* **Exercise description**
Find the line with "You are a GUI" in the entries below. Repeat it, every following line, and the line with "Image resolution: width=775", exactly and with nothing added.

* **Records for processing**
──────────────────────────────
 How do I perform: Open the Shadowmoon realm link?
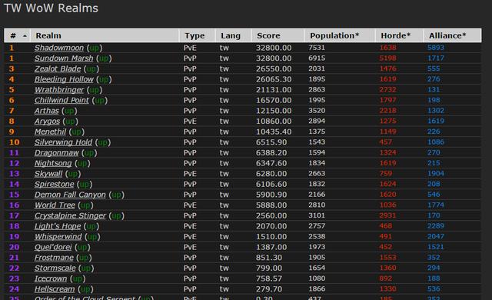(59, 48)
──────────────────────────────
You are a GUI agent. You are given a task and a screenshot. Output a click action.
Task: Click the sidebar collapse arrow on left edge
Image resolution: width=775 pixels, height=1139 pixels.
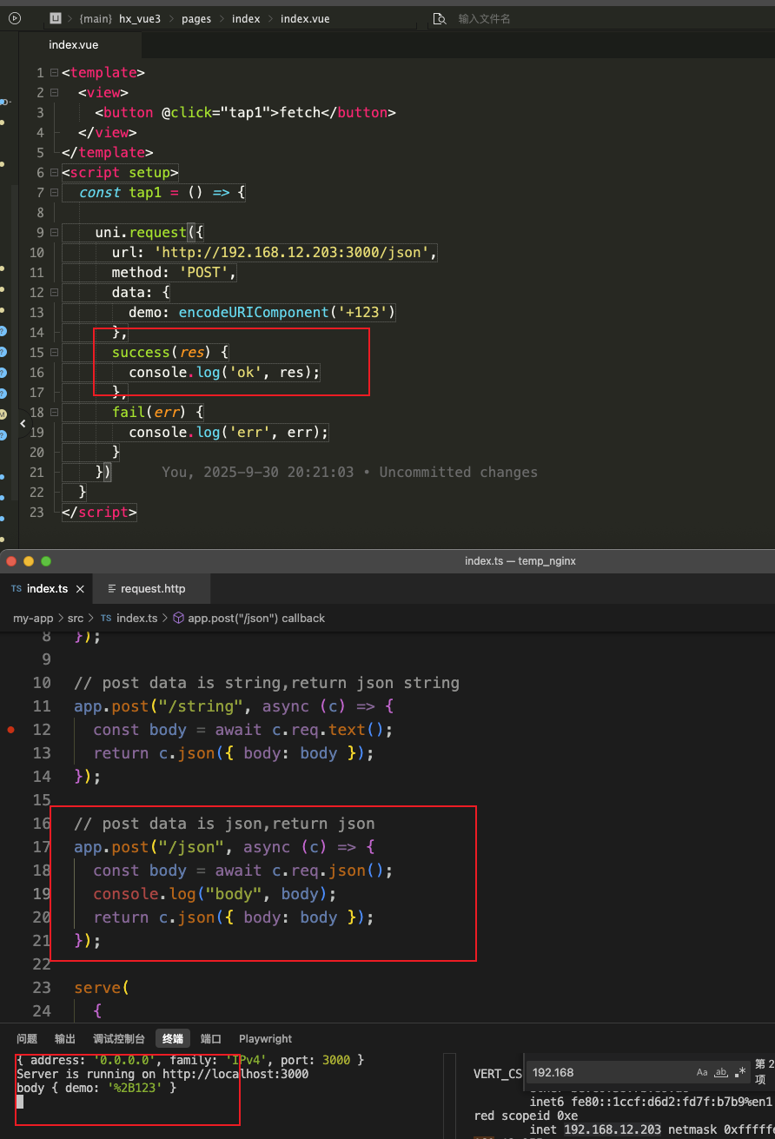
──────────────────────────────
* **Response**
You are a GUI agent. You are given a task and a screenshot. Output a click action.
Task: Click the sidebar collapse arrow on left edge
Image resolution: width=775 pixels, height=1139 pixels.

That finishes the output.